▶ [Trecho da página]:
——————
Subdivisão dos modos.
Locke distingue duas
classes de modos, simples e compostos ou mistos.
Nos primeiros a idéia
simples combina-se consigo mesma, como a idéia de número, que resulta da
combinação das idéias de unidades; ou a de espaço, proveniente da combinação
das idéias de partes homogêneas. A idéia do Infinito é um modo simples,
resultante da repetição ilimitada da unidade homogênea de número, duração e
espaço. Também a idéia de Poder é um modo simples, formado pela repetida
experiência de modificações comprovadas nas coisas sensíveis e no próprio homem
por um determinado agente. Os modos compostos, ou mistos, derivam da combinação
de várias idéias simples diferentes, heterogêneas. Exemplos: a idéia de beleza,
que consiste em uma certa composição de várias idéias de cor e forma que produz
gozo no espectador.
Substância
Locke define Substâncias
segundo diz a própria palavra, coisas que subsistem por si; seria o caso da
idéia de homem entre outras. A Substância não é mais que o conjunto de idéias
simples, que a experiência mostra sempre de forma agrupadas: o ouro é dúctil,
denso, amarelo, etc. O substrato daquilo que os sentidos nos transmitem é
incognoscível. A substância, como coisa em si, existe, mas não se pode saber o
que seja, e a única investigação possível é a pesquisa experimental das idéias
de qualidade que lhes atribuímos: conjunto de idéias simples de sensação.
Objeta-se a Locke que
tomar "substância" como um substrato que imaginamos para as coisas é
uma simplificação inaceitável. Ao contrário dos modos, subsistem por si mesmas
e são singulares ou coletivas. Substâncias singulares são aquelas combinações
de idéias simples que se supõe representam distintas coisas particulares que
subsistem por si mesmas. Assim, se a substancia se une a idéia simples de um certo
cor esbranquiçado apagado, com certos grados de peso, de dureza, de
ductibilidade e de fusibilidade, teremos a idéia do chumbo. Substâncias
coletivas são aquelas combinações de idéias reunidas, como um exército de
homens, ou um rebanho de ovelhas; essas idéias coletivas de varias substancias
assim reunidas, são, elas mesmas, uma idéia única, complexa, como o é, por
exemplo, a de homem.
Alma
Analogamente a
substância, é um conjunto de idéias de reflexão.
A relação
Terceiro, a última
espécie de idéias complexas é a que Locke chama "relação", que
consiste na consideração e comparação de uma idéia com outra. Assim são as
propriedades de relações matemáticas como quadrado, triangular, etc. São
relações em termos de propriedades relacionais matemáticas como o quadrado, o
triângulo, etc.
A verdade
O conhecimento é a
"percepção das conexões de um acordo, ou desacordo e repugnância entre
nossas idéias". Este acordo ou desacordo pode ser de quatro tipos:
identidade ou diversidade, relação, coexistência ou conexão necessária,
existência real. O conhecimento humano, segundo Locke, se apóia:
1. na experiência do
mundo exterior adquirida através dos sentidos e
2. sobre aquilo do mundo
interior de fatos psíquicos obtidos através da introspecção (ou reflexão).
——————
▶ [Listagem de dados]:
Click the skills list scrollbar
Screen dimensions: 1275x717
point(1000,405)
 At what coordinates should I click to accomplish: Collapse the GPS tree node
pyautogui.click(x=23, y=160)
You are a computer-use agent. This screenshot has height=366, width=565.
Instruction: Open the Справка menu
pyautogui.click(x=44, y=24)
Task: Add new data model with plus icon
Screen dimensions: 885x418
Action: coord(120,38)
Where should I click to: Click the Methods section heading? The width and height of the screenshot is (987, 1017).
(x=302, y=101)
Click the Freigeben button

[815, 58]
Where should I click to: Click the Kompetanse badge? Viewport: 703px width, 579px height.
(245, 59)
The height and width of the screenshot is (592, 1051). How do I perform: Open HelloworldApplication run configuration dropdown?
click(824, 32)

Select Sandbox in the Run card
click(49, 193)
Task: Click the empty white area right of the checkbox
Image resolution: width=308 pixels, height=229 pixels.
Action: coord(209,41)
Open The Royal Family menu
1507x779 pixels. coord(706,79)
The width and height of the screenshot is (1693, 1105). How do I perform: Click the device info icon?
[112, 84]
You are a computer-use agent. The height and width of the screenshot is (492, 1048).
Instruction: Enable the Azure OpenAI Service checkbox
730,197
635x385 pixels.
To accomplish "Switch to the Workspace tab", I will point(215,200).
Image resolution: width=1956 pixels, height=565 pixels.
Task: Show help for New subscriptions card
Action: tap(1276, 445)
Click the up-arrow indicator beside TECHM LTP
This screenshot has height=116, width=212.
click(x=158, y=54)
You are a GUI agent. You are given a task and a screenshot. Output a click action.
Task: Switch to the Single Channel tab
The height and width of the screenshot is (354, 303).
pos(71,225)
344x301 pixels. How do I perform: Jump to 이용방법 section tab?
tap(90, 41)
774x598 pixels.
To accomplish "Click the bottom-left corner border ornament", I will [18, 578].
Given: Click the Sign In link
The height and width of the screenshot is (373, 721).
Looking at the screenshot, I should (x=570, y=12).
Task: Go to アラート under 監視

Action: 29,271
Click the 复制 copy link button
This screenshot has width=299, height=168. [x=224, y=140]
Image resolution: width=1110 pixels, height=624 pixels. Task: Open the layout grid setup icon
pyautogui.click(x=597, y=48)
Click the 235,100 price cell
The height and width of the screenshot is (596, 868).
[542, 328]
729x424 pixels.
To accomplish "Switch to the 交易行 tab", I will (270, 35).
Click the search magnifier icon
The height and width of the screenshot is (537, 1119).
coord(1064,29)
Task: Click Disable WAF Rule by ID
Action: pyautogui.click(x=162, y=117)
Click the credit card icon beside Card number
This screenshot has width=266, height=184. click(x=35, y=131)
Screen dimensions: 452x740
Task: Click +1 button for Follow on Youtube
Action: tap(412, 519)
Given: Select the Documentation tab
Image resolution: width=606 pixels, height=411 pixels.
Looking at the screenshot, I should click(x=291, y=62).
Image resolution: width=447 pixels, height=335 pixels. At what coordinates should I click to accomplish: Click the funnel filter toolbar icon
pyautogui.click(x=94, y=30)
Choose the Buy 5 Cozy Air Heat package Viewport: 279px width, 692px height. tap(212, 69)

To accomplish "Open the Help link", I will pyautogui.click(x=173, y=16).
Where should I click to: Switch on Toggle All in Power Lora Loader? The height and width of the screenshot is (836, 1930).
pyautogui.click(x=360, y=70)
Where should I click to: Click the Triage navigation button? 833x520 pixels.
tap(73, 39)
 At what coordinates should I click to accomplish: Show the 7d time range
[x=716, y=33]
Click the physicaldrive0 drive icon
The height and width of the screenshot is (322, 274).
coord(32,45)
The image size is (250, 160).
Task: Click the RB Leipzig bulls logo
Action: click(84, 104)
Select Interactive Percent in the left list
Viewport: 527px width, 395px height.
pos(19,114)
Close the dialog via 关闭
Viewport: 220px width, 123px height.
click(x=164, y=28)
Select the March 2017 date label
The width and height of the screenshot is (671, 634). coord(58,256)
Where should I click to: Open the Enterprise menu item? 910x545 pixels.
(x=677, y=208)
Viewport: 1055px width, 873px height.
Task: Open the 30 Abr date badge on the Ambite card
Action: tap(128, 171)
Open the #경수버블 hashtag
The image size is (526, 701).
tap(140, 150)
——————
▶ [Requisitos]:
1. Apresente em uma tabela Markdown os registros, começando na linha que contém "729x424 pixels." e terminando na última linha dos registros, ambas incluídas. Use as colunas Índice, com o número de cada linha, e Entrada, com a própria linha, e omita as linhas em branco.
2. Escreva a continuação do texto sobre a teoria do conhecimento de Locke a partir do ponto em que ele termina.

▶ [Respostas por tarefa]:
1.
| Índice | Entrada |
|---|---|
| 1 | 729x424 pixels. |
| 2 | To accomplish "Switch to the 交易行 tab", I will (270, 35). |
| 3 | Click the search magnifier icon |
| 4 | The height and width of the screenshot is (537, 1119). |
| 5 | coord(1064,29) |
| 6 | Task: Click Disable WAF Rule by ID |
| 7 | Action: pyautogui.click(x=162, y=117) |
| 8 | Click the credit card icon beside Card number |
| 9 | This screenshot has width=266, height=184. click(x=35, y=131) |
| 10 | Screen dimensions: 452x740 |
| 11 | Task: Click +1 button for Follow on Youtube |
| 12 | Action: tap(412, 519) |
| 13 | Given: Select the Documentation tab |
| 14 | Image resolution: width=606 pixels, height=411 pixels. |
| 15 | Looking at the screenshot, I should click(x=291, y=62). |
| 16 | Image resolution: width=447 pixels, height=335 pixels. At what coordinates should I click to accomplish: Click the funnel filter toolbar icon |
| 17 | pyautogui.click(x=94, y=30) |
| 18 | Choose the Buy 5 Cozy Air Heat package Viewport: 279px width, 692px height. tap(212, 69) |
| 19 | To accomplish "Open the Help link", I will pyautogui.click(x=173, y=16). |
| 20 | Where should I click to: Switch on Toggle All in Power Lora Loader? The height and width of the screenshot is (836, 1930). |
| 21 | pyautogui.click(x=360, y=70) |
| 22 | Where should I click to: Click the Triage navigation button? 833x520 pixels. |
| 23 | tap(73, 39) |
| 24 |  At what coordinates should I click to accomplish: Show the 7d time range |
| 25 | [x=716, y=33] |
| 26 | Click the physicaldrive0 drive icon |
| 27 | The height and width of the screenshot is (322, 274). |
| 28 | coord(32,45) |
| 29 | The image size is (250, 160). |
| 30 | Task: Click the RB Leipzig bulls logo |
| 31 | Action: click(84, 104) |
| 32 | Select Interactive Percent in the left list |
| 33 | Viewport: 527px width, 395px height. |
| 34 | pos(19,114) |
| 35 | Close the dialog via 关闭 |
| 36 | Viewport: 220px width, 123px height. |
| 37 | click(x=164, y=28) |
| 38 | Select the March 2017 date label |
| 39 | The width and height of the screenshot is (671, 634). coord(58,256) |
| 40 | Where should I click to: Open the Enterprise menu item? 910x545 pixels. |
| 41 | (x=677, y=208) |
| 42 | Viewport: 1055px width, 873px height. |
| 43 | Task: Open the 30 Abr date badge on the Ambite card |
| 44 | Action: tap(128, 171) |
| 45 | Open the #경수버블 hashtag |
| 46 | The image size is (526, 701). |
| 47 | tap(140, 150) |

2.
No primeiro caso, o
acordo ou desacordo é percebido imediatamente, por intuição; no segundo, ele é
percebido através da demonstração, mediante a mediação de uma terceira idéia,
porém cada passo na demonstração é ela mesma uma intuição, uma vez que o acordo
ou desacordo entre duas idéias comparadas será imediatamente percebido. Isto
reduz todo o processo à pura intuição estruturada em reflexão e a própria
certeza é intuitiva.
Portanto, apesar de que
o conhecimento se origina na experiência sensível e introspectiva, isto é
apenas o começo; porque muitos outros fatores têm que ser cuidados também -
fatores tais como o raciocínio, o qual habilita uma pessoa a deduzir, de
proposições empiricamente baseadas, conclusões mais gerais a respeito do mundo,
tanto físico quanto mental. Tal raciocínio pode ser indutivo (parte do
particular para as leis gerais) ou ele pode ser dedutivo (o geral rege o
particular).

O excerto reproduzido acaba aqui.